## WHAT IS BEING ASKED
Down to the last line, repeat the entries exactly.

Top of RECORDS FOR THE EXERCISE

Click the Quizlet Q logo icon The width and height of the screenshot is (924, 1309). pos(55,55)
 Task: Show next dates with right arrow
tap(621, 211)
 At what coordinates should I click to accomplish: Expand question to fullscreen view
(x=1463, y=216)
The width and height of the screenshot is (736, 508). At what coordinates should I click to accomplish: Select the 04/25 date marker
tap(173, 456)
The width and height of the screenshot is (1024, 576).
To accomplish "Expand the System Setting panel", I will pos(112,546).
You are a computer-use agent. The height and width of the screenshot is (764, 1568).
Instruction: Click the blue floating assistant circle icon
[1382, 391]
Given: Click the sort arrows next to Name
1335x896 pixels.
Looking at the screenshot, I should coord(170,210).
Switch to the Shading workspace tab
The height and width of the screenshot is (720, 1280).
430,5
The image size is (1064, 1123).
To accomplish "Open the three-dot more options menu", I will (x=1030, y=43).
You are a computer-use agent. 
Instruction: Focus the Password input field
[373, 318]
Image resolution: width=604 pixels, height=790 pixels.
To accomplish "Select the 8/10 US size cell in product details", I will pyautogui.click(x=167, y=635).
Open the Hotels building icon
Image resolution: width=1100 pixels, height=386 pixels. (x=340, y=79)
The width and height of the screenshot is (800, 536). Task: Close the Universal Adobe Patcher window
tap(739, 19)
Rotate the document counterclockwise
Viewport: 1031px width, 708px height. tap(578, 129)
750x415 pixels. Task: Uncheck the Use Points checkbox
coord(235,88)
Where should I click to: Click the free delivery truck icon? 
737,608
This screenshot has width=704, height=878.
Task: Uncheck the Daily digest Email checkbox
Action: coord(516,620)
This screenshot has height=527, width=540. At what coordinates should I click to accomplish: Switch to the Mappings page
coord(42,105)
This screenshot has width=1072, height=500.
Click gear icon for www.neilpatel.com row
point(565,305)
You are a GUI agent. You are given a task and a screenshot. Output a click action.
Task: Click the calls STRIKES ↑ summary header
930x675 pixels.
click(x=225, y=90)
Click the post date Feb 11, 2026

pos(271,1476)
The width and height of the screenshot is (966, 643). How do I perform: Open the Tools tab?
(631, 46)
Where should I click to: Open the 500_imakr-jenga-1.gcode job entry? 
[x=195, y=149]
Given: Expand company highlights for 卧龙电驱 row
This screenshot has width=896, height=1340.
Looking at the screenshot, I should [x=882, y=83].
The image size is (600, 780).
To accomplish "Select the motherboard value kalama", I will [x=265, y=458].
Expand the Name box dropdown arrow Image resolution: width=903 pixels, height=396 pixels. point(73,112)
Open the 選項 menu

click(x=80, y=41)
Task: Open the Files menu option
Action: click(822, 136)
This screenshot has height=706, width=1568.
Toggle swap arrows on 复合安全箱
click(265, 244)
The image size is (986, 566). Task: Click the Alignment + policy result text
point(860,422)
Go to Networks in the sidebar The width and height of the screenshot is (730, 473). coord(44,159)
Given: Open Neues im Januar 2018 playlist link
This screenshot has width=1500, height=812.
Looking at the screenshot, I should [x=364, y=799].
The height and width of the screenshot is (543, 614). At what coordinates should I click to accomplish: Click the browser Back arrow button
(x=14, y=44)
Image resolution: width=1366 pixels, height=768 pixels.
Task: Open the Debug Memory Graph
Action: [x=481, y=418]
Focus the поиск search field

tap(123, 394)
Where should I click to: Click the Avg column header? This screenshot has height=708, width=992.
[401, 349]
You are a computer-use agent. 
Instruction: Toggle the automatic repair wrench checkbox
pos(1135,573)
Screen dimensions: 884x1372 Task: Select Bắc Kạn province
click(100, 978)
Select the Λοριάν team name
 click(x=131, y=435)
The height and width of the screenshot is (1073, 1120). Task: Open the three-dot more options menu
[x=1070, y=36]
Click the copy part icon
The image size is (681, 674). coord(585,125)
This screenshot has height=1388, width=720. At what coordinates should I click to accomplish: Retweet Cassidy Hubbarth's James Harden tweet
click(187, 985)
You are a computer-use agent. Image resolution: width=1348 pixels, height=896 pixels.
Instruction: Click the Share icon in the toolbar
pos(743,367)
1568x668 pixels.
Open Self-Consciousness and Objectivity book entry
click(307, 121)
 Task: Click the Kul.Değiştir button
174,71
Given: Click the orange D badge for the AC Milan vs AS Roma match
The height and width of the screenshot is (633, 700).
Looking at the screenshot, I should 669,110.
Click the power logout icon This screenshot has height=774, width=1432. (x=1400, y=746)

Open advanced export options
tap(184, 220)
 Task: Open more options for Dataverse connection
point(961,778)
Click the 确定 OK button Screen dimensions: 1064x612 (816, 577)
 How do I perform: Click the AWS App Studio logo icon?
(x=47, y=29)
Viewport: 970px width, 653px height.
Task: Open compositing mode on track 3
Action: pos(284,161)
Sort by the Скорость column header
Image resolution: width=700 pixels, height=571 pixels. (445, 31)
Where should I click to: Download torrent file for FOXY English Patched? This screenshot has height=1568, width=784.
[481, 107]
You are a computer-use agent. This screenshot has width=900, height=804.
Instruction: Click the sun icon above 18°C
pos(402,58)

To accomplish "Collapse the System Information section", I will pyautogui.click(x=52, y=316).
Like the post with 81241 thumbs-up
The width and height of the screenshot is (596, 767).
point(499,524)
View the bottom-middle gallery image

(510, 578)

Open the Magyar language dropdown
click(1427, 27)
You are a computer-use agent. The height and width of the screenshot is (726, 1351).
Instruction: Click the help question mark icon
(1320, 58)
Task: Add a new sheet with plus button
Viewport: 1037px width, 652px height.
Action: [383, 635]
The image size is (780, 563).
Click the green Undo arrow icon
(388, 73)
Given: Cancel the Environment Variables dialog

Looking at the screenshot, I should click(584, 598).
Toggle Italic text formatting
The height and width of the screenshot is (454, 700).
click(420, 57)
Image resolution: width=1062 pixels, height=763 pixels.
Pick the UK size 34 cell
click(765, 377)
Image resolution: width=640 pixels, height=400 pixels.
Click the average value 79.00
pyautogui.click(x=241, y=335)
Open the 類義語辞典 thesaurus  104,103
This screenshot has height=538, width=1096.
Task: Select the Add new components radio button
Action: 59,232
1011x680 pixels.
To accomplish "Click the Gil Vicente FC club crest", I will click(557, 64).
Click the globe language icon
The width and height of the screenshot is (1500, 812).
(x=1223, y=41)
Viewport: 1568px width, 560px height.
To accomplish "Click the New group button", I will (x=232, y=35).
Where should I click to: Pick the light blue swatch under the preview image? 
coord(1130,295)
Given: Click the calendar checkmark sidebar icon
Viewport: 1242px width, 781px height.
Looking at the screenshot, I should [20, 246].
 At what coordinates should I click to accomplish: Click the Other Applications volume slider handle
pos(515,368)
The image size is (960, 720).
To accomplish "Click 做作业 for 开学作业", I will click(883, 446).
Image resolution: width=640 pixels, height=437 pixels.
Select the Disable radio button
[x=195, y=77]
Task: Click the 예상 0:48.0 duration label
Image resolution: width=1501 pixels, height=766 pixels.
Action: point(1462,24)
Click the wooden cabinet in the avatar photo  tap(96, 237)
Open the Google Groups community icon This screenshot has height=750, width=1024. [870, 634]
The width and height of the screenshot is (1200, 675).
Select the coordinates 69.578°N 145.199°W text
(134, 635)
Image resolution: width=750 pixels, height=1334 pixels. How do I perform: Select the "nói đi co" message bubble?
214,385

Bottom of RECORDS FOR THE EXERCISE

## EXPECTED ANSWER
Click the Quizlet Q logo icon The width and height of the screenshot is (924, 1309). pos(55,55)
 Task: Show next dates with right arrow
tap(621, 211)
 At what coordinates should I click to accomplish: Expand question to fullscreen view
(x=1463, y=216)
The width and height of the screenshot is (736, 508). At what coordinates should I click to accomplish: Select the 04/25 date marker
tap(173, 456)
The width and height of the screenshot is (1024, 576).
To accomplish "Expand the System Setting panel", I will pos(112,546).
You are a computer-use agent. The height and width of the screenshot is (764, 1568).
Instruction: Click the blue floating assistant circle icon
[1382, 391]
Given: Click the sort arrows next to Name
1335x896 pixels.
Looking at the screenshot, I should coord(170,210).
Switch to the Shading workspace tab
The height and width of the screenshot is (720, 1280).
430,5
The image size is (1064, 1123).
To accomplish "Open the three-dot more options menu", I will (x=1030, y=43).
You are a computer-use agent. 
Instruction: Focus the Password input field
[373, 318]
Image resolution: width=604 pixels, height=790 pixels.
To accomplish "Select the 8/10 US size cell in product details", I will pyautogui.click(x=167, y=635).
Open the Hotels building icon
Image resolution: width=1100 pixels, height=386 pixels. (x=340, y=79)
The width and height of the screenshot is (800, 536). Task: Close the Universal Adobe Patcher window
tap(739, 19)
Rotate the document counterclockwise
Viewport: 1031px width, 708px height. tap(578, 129)
750x415 pixels. Task: Uncheck the Use Points checkbox
coord(235,88)
Where should I click to: Click the free delivery truck icon? 
737,608
This screenshot has width=704, height=878.
Task: Uncheck the Daily digest Email checkbox
Action: coord(516,620)
This screenshot has height=527, width=540. At what coordinates should I click to accomplish: Switch to the Mappings page
coord(42,105)
This screenshot has width=1072, height=500.
Click gear icon for www.neilpatel.com row
point(565,305)
You are a GUI agent. You are given a task and a screenshot. Output a click action.
Task: Click the calls STRIKES ↑ summary header
930x675 pixels.
click(x=225, y=90)
Click the post date Feb 11, 2026

pos(271,1476)
The width and height of the screenshot is (966, 643). How do I perform: Open the Tools tab?
(631, 46)
Where should I click to: Open the 500_imakr-jenga-1.gcode job entry? 
[x=195, y=149]
Given: Expand company highlights for 卧龙电驱 row
This screenshot has width=896, height=1340.
Looking at the screenshot, I should [x=882, y=83].
The image size is (600, 780).
To accomplish "Select the motherboard value kalama", I will [x=265, y=458].
Expand the Name box dropdown arrow Image resolution: width=903 pixels, height=396 pixels. point(73,112)
Open the 選項 menu

click(x=80, y=41)
Task: Open the Files menu option
Action: click(822, 136)
This screenshot has height=706, width=1568.
Toggle swap arrows on 复合安全箱
click(265, 244)
The image size is (986, 566). Task: Click the Alignment + policy result text
point(860,422)
Go to Networks in the sidebar The width and height of the screenshot is (730, 473). coord(44,159)
Given: Open Neues im Januar 2018 playlist link
This screenshot has width=1500, height=812.
Looking at the screenshot, I should [x=364, y=799].
The height and width of the screenshot is (543, 614). At what coordinates should I click to accomplish: Click the browser Back arrow button
(x=14, y=44)
Image resolution: width=1366 pixels, height=768 pixels.
Task: Open the Debug Memory Graph
Action: [x=481, y=418]
Focus the поиск search field

tap(123, 394)
Where should I click to: Click the Avg column header? This screenshot has height=708, width=992.
[401, 349]
You are a computer-use agent. 
Instruction: Toggle the automatic repair wrench checkbox
pos(1135,573)
Screen dimensions: 884x1372 Task: Select Bắc Kạn province
click(100, 978)
Select the Λοριάν team name
 click(x=131, y=435)
The height and width of the screenshot is (1073, 1120). Task: Open the three-dot more options menu
[x=1070, y=36]
Click the copy part icon
The image size is (681, 674). coord(585,125)
This screenshot has height=1388, width=720. At what coordinates should I click to accomplish: Retweet Cassidy Hubbarth's James Harden tweet
click(187, 985)
You are a computer-use agent. Image resolution: width=1348 pixels, height=896 pixels.
Instruction: Click the Share icon in the toolbar
pos(743,367)
1568x668 pixels.
Open Self-Consciousness and Objectivity book entry
click(307, 121)
 Task: Click the Kul.Değiştir button
174,71
Given: Click the orange D badge for the AC Milan vs AS Roma match
The height and width of the screenshot is (633, 700).
Looking at the screenshot, I should 669,110.
Click the power logout icon This screenshot has height=774, width=1432. (x=1400, y=746)

Open advanced export options
tap(184, 220)
 Task: Open more options for Dataverse connection
point(961,778)
Click the 确定 OK button Screen dimensions: 1064x612 (816, 577)
 How do I perform: Click the AWS App Studio logo icon?
(x=47, y=29)
Viewport: 970px width, 653px height.
Task: Open compositing mode on track 3
Action: pos(284,161)
Sort by the Скорость column header
Image resolution: width=700 pixels, height=571 pixels. (445, 31)
Where should I click to: Download torrent file for FOXY English Patched? This screenshot has height=1568, width=784.
[481, 107]
You are a computer-use agent. This screenshot has width=900, height=804.
Instruction: Click the sun icon above 18°C
pos(402,58)

To accomplish "Collapse the System Information section", I will pyautogui.click(x=52, y=316).
Like the post with 81241 thumbs-up
The width and height of the screenshot is (596, 767).
point(499,524)
View the bottom-middle gallery image

(510, 578)

Open the Magyar language dropdown
click(1427, 27)
You are a computer-use agent. The height and width of the screenshot is (726, 1351).
Instruction: Click the help question mark icon
(1320, 58)
Task: Add a new sheet with plus button
Viewport: 1037px width, 652px height.
Action: [383, 635]
The image size is (780, 563).
Click the green Undo arrow icon
(388, 73)
Given: Cancel the Environment Variables dialog

Looking at the screenshot, I should click(584, 598).
Toggle Italic text formatting
The height and width of the screenshot is (454, 700).
click(420, 57)
Image resolution: width=1062 pixels, height=763 pixels.
Pick the UK size 34 cell
click(765, 377)
Image resolution: width=640 pixels, height=400 pixels.
Click the average value 79.00
pyautogui.click(x=241, y=335)
Open the 類義語辞典 thesaurus  104,103
This screenshot has height=538, width=1096.
Task: Select the Add new components radio button
Action: 59,232
1011x680 pixels.
To accomplish "Click the Gil Vicente FC club crest", I will click(557, 64).
Click the globe language icon
The width and height of the screenshot is (1500, 812).
(x=1223, y=41)
Viewport: 1568px width, 560px height.
To accomplish "Click the New group button", I will (x=232, y=35).
Where should I click to: Pick the light blue swatch under the preview image? 
coord(1130,295)
Given: Click the calendar checkmark sidebar icon
Viewport: 1242px width, 781px height.
Looking at the screenshot, I should [20, 246].
 At what coordinates should I click to accomplish: Click the Other Applications volume slider handle
pos(515,368)
The image size is (960, 720).
To accomplish "Click 做作业 for 开学作业", I will click(883, 446).
Image resolution: width=640 pixels, height=437 pixels.
Select the Disable radio button
[x=195, y=77]
Task: Click the 예상 0:48.0 duration label
Image resolution: width=1501 pixels, height=766 pixels.
Action: point(1462,24)
Click the wooden cabinet in the avatar photo  tap(96, 237)
Open the Google Groups community icon This screenshot has height=750, width=1024. [870, 634]
The width and height of the screenshot is (1200, 675).
Select the coordinates 69.578°N 145.199°W text
(134, 635)
Image resolution: width=750 pixels, height=1334 pixels. How do I perform: Select the "nói đi co" message bubble?
214,385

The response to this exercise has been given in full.